Surnommée la «Terrasse de La Mecque», Aceh a longtemps été connue pour son rôle dans la diffusion de l’islam en Asie du Sud-Est. Le sultanat d’Atjeh Darussalam, l’un des premiers Etats islamiques et centre d’étude islamique de la région, a prospéré à partir du XVIème siècle. Ses sultans et sultanes (quatre femmes ont gouverné successivement au XVIIème siècle) ont protégé et fait grandir une nation prospère et considérable, redoutée des commerçants et des colonisateurs. Lorsque les Hollandais entreprirent finalement des actions en vue d’annexer le sultanat dans les années 1870, ils se heurtèrent à une résistance sans précédent. La guerre fit rage à Aceh pendant 35 ans, jusqu’à ce que la région finisse par succomber en 1904.
Au cours de la seconde moitié du XXème siècle, comme la province luttait pour l’indépendance de l’Indonésie, Aceh est restée pieusement et fièrement musulmane, tout en manifestant peu d’intérêt à imposer la Loi islamique par le haut. Même le GAM, principale organisation luttant pour la liberté et à l’origine de la plupart des gouvernements actuels de la province d’Aceh, n’était pas officiellement intéressé par la fondation d’un «Etat islamique».
«Nous encourageons les gens à être de bons musulmans, mais nous ne pensons pas que ce soit à l’Etat d’en décider, déclarait ainsi Amni Ahmad Marzuki, porte-parole du GAM, au Christian Science Monitor en 2002. Nous avons le sentiment que Djakarta se sert de la charia pour détourner les gens des vrais problèmes locaux».
Alors qu’Aceh pourrait ne pas avoir eu besoin de recourir à une réglementation islamique en tant qu’Etat libre, la charia s’est avérée une aubaine pour un Etat autonome en difficulté. D’une part, elle a modifié les débats. Au lieu de discuter politique ou corruption, des infrastructures ou de l’économie, les gens parlent de la manière dont leurs voisins sont vêtus.
«L’esprit était différent de l’idéal, qui est de rendre la vie de la population plus prospère. En pratique, cependant, ce dont les gens se soucient concerne les tenues vestimentaires, et tels ou tels symboles… La mise en œuvre de la charia ne change pas la situation économique, les services et équipements publics», explique une militante féministe qui s’exprime sous couvert de l’anonymat pour des raisons de sécurité.

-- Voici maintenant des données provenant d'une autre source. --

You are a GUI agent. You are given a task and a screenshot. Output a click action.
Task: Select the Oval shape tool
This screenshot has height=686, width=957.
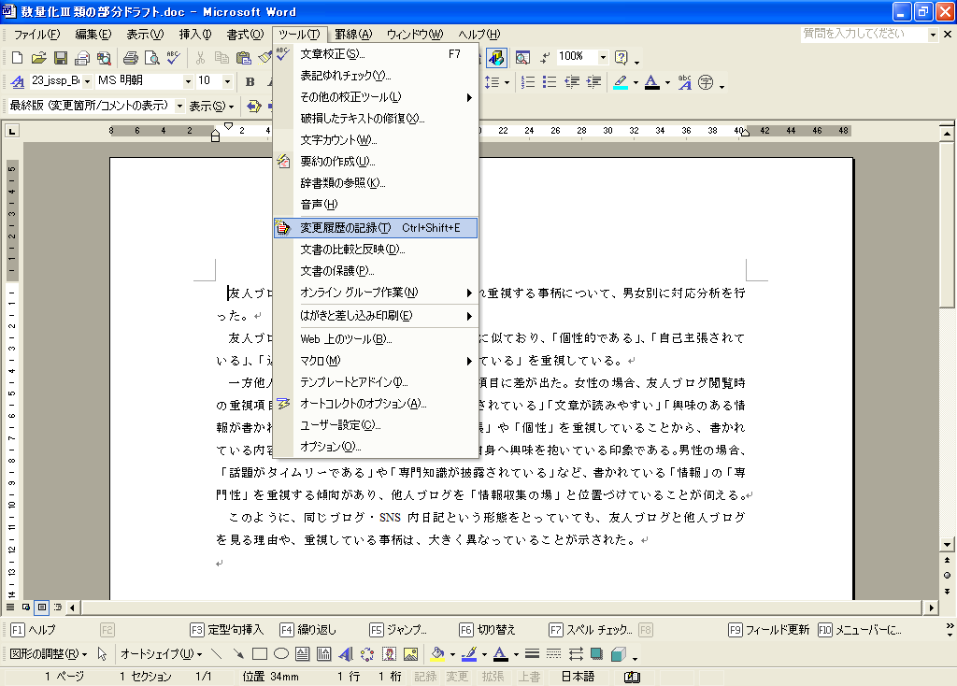pyautogui.click(x=280, y=654)
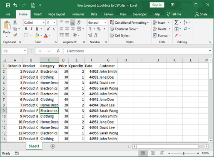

Elle souligne que, étant étudiante dans les années 1980 et 1990, elle portait alors des jupes courtes, jouait au tennis en short et portait rarement un voile. «La réglementation a modifié [la situation], et cela a été bien accueilli dans la société. Si nous interrogions les gens d’Aceh, la réponse serait ›oui’, ils soutiennent la mise en œuvre de la charia».

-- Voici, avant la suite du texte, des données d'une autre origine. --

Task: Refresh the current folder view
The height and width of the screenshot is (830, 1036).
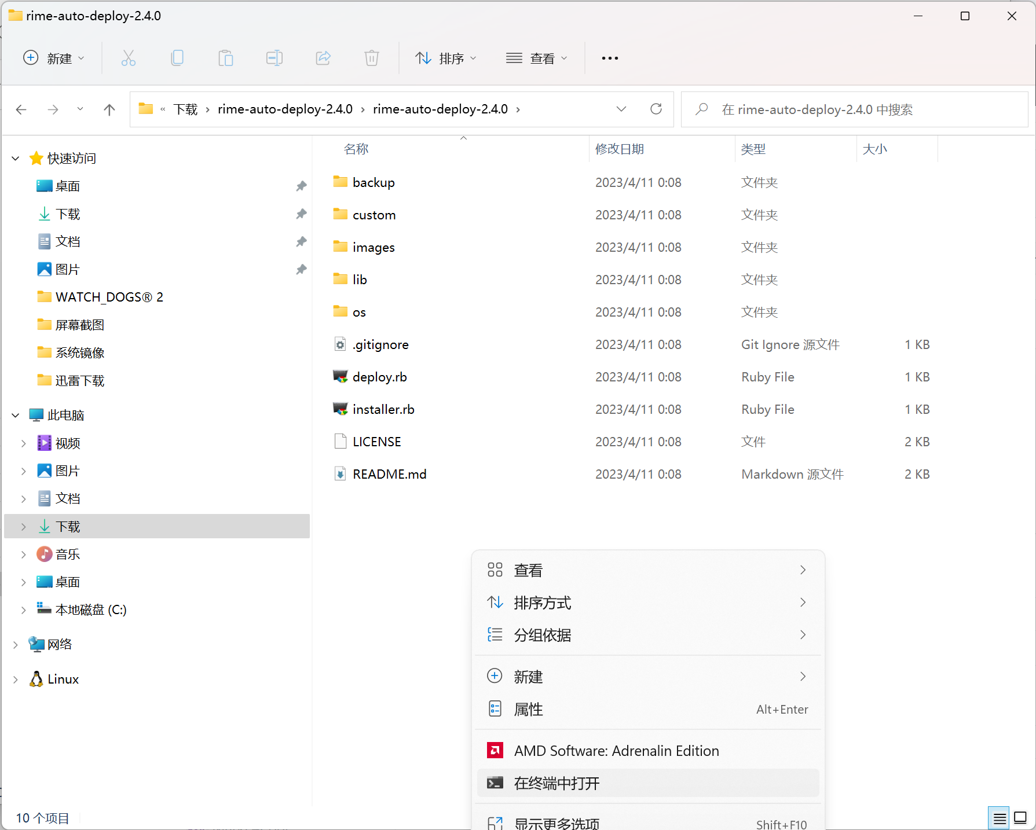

Dans un premier temps, quand la charia a été mise en œuvre, aucune police n’existait. A sa place, des voisins se regroupaient pour arrêter et punir ceux qu’ils estimaient se comporter de manière immorale. Ce niveau inhabituel de responsabilisation a probablement joué un rôle non négligeable pour la popularisation de la charia.
«Au début, c’est la société qui a effectué le nettoyage. Il y a eu des cas où on a coupé les pantalons et les cheveux de certaines personnes. Sur les marchés traditionnels, par exemple, on a jeté des œufs pourris sur celles qui ne portaient pas de foulards», rappelle la militante. Aujourd’hui, la police demeure fortement dépendante de ces arbitres locaux du comportement moral.
Marzuki M. Ali, président de la police provinciale de la charia, précise que la majorité des cas dont son administration est saisie est le fait de signalements faits par des civils. «La plupart du temps, les cas que nous traitons proviennent de rapports faits par des gens ordinaires. Aussi le processus est long. Les gens arrêtent les contrevenants et nous les livrent», explique-t-il.
Les rares personnes interrogées affirmant qu’elles n’aimaient pas la charia ont en commun une extrême aversion envers la censure publique. «Quand je suis avec ma copine, on n’a pas de mauvaises pensées, mais les gens nous regardent et pensent du mal de nous. Cela nous met mal à l’aise, déclare Haki. Nous ne nous sentons pas à l’aise [sous la charia], nous nous sentons frustrés.»
Rahman, vingt-trois ans, réceptionniste à Banda Aceh, explique que la pression sociale est devenue si forte qu’il cherche à partir. «Si je vais au parc avec une amie, simplement pour nous asseoir et discuter, on [nous arrête]: qu’est ce que vous faites?»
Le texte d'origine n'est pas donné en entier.